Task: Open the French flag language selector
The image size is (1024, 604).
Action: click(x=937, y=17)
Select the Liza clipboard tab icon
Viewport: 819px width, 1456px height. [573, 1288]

○ ○ ○

Work required
Please set down, with no changes, the line that contains "The image size is (1024, 604)." and all the lines after it until the entries end; write nothing besides them.

Task answer
The image size is (1024, 604).
Action: click(x=937, y=17)
Select the Liza clipboard tab icon
Viewport: 819px width, 1456px height. [573, 1288]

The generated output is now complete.